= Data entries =
━━━━━━━━━━

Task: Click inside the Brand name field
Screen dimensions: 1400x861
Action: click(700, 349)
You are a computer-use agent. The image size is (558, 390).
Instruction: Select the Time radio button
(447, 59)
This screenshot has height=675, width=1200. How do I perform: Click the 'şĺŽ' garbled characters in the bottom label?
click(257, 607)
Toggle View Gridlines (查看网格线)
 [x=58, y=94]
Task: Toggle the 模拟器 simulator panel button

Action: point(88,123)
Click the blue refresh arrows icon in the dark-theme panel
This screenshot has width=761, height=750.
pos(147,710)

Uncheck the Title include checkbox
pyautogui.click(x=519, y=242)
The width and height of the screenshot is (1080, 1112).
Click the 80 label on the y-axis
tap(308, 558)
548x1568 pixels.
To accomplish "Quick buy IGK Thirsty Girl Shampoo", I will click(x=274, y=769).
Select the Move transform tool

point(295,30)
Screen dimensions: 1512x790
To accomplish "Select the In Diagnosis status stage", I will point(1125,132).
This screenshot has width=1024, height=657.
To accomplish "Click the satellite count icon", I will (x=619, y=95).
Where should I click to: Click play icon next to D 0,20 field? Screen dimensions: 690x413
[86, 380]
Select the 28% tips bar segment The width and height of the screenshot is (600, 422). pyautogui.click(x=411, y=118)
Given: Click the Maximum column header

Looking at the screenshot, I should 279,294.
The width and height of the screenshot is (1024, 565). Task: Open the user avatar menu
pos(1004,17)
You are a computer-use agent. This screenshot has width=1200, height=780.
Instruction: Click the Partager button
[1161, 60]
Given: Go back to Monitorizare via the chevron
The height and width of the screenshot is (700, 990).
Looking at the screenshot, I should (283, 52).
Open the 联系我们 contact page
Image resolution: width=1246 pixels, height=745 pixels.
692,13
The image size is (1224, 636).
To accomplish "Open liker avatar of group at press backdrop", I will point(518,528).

━━━━━━━━━━

= Work to be completed =
Copy out every line of the data that includes the word "computer".

= Response box =
You are a computer-use agent. The image size is (558, 390).
You are a computer-use agent. This screenshot has width=1200, height=780.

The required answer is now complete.